--> Evidence of currents in outcrops of Pliocene Ayeyarwaddy River and Implication for sands distribution in Deep waters West of the Myanmar Coast

AAPG Asia Pacific Region, The 4th AAPG/EAGE/MGS Myanmar Oil and Gas Conference:
Myanmar: A Global Oil and Gas Hotspot: Unleashing the Petroleum Systems Potential

Datapages, Inc.Print this page

Evidence of currents in outcrops of Pliocene Ayeyarwaddy River and Implication for sands distribution in Deep waters West of the Myanmar Coast

Abstract

Recently announced gas discoveries in the Plio-Pleistocene of the south-western offshore of Myanmar between 2012, when MPRL E&P's Pyi Thar-1 discovery opened a new gas play, and 2015-2017 when three more wells discovered gas in deep waters, showed significant sands development. These relatively abundant sands, definitely not from the Bengal Fan, prompt the question of their provenance, timing and mode of deposition. Publicly available data, announcements and literature, as well as extensive field work by MPRL E&P, indicate intermittent detachment episodes of the semi-rigid Myanmar Platelet from the India Plate during its continuous translational subduction below the Sunda Plate. These episodes are marked by catastrophic regional slumps exceeding 1,500 km2 in area and several hundred meters in thickness in two distinct periods, Lower Pliocene and Upper Pleistocene. The absence of mega-slumps during Middle to Late Pliocene and early Pleistocene suggests that the Myanmar Platelet was locked to the India Plate during these times, which were therefore favourable to connect the terrestrial fluvial system of the Ayeyarwaddy River with deep water deposition through the Watthe slump scar area. Paleo-current data from onshore, Southern Central Myanmar basin Plio-Pleistocene formation indicates a W or SSW directed trend, consistent with a paleo-Ayeyarwaddy fluvial system reaching the sea in the Chaungtha-Ngwe Saung area.

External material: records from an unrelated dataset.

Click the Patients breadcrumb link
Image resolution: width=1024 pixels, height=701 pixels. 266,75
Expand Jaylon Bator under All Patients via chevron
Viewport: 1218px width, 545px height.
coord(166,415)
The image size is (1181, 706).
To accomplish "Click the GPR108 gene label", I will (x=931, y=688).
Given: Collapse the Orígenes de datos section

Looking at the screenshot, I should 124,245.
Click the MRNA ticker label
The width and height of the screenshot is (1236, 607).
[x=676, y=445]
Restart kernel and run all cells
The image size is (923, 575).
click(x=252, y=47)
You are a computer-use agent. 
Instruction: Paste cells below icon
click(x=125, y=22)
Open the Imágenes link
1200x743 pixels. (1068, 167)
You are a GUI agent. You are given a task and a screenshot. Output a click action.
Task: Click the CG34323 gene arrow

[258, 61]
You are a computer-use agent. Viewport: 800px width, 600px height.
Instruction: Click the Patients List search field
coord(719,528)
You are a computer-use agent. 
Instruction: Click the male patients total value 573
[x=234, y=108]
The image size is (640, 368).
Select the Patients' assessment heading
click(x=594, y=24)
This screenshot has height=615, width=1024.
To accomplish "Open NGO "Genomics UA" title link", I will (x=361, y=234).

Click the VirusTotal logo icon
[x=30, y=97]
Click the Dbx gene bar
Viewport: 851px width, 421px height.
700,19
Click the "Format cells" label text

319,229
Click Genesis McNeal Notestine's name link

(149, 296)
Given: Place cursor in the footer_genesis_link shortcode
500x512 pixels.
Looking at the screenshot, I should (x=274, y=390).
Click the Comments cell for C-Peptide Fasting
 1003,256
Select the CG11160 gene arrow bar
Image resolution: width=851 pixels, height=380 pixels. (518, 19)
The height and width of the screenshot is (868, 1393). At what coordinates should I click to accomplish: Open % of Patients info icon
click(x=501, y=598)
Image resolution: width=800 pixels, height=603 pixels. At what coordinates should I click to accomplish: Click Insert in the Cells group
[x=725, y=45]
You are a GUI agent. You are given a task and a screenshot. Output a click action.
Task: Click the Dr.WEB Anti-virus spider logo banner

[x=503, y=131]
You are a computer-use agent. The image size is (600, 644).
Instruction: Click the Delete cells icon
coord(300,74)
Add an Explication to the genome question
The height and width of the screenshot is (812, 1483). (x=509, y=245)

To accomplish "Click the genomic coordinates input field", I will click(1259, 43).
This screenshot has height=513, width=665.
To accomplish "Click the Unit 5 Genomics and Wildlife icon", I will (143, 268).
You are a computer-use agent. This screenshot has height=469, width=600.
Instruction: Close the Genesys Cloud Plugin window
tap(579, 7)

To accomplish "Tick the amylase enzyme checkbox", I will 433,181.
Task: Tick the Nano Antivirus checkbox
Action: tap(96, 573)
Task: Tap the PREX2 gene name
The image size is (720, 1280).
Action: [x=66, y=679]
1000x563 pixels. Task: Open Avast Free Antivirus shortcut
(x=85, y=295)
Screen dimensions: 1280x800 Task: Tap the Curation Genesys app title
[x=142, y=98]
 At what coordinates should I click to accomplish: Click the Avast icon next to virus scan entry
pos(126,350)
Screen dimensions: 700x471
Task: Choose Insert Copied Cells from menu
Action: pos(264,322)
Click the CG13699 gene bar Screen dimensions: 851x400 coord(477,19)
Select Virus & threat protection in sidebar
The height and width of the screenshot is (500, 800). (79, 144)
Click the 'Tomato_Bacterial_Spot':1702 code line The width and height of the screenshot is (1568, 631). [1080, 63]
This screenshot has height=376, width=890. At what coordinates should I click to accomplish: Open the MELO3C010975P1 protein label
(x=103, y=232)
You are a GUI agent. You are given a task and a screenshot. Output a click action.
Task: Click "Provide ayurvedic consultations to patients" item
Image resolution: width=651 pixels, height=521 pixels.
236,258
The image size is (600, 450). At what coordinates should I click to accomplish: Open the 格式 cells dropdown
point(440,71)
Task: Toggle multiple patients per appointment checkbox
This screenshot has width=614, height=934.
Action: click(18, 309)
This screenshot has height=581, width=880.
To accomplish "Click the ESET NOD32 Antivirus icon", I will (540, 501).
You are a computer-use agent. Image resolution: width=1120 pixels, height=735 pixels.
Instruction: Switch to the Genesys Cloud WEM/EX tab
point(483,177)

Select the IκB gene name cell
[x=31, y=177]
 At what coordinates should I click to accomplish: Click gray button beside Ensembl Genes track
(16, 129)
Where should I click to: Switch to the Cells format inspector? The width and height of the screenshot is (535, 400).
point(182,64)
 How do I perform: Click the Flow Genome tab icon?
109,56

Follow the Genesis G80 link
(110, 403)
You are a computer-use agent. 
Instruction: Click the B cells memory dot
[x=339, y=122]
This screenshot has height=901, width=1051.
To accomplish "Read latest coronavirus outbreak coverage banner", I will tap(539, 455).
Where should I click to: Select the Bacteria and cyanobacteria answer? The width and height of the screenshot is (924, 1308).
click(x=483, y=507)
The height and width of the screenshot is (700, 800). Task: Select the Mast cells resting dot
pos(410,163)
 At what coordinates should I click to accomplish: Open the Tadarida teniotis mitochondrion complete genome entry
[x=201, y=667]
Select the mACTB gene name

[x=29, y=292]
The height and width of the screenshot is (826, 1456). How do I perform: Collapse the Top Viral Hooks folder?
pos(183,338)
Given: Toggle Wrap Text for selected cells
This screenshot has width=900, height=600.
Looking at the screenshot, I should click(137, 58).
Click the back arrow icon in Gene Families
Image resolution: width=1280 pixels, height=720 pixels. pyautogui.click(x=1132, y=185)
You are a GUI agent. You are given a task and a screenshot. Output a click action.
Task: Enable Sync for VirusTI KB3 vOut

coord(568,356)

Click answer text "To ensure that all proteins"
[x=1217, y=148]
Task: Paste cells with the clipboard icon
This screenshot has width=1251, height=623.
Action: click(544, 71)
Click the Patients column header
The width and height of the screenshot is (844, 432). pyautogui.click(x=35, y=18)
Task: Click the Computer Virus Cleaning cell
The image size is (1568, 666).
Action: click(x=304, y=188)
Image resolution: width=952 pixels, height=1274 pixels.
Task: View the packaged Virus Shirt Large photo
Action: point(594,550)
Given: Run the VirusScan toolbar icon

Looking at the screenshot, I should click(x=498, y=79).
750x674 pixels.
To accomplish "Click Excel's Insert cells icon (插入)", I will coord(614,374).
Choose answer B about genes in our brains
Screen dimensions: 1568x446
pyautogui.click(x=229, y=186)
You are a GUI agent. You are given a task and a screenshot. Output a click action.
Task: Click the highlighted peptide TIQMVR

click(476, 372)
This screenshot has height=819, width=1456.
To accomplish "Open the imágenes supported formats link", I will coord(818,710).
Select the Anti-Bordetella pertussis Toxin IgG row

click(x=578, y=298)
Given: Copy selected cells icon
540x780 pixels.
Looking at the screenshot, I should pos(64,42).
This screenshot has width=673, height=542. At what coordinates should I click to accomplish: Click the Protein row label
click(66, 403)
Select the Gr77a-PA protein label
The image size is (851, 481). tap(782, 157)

The Watthe Lower Pliocene mega-slump opened a breach through which the paleo-Ayeyarwaddy River (paleo-Pathein River), brought massive sands into the Bengal Bay during the Pliocene and Lower Pleistocene, filling a section of the trench between the India Plate and the Myanmar Platelet. This area was therefore part of the submarine Ayeyarwaddy Delta during the Plio-Pleistocene, and distinct from the Rakhine Offshore Basin fed by the Ganges-Brahmaputra River system.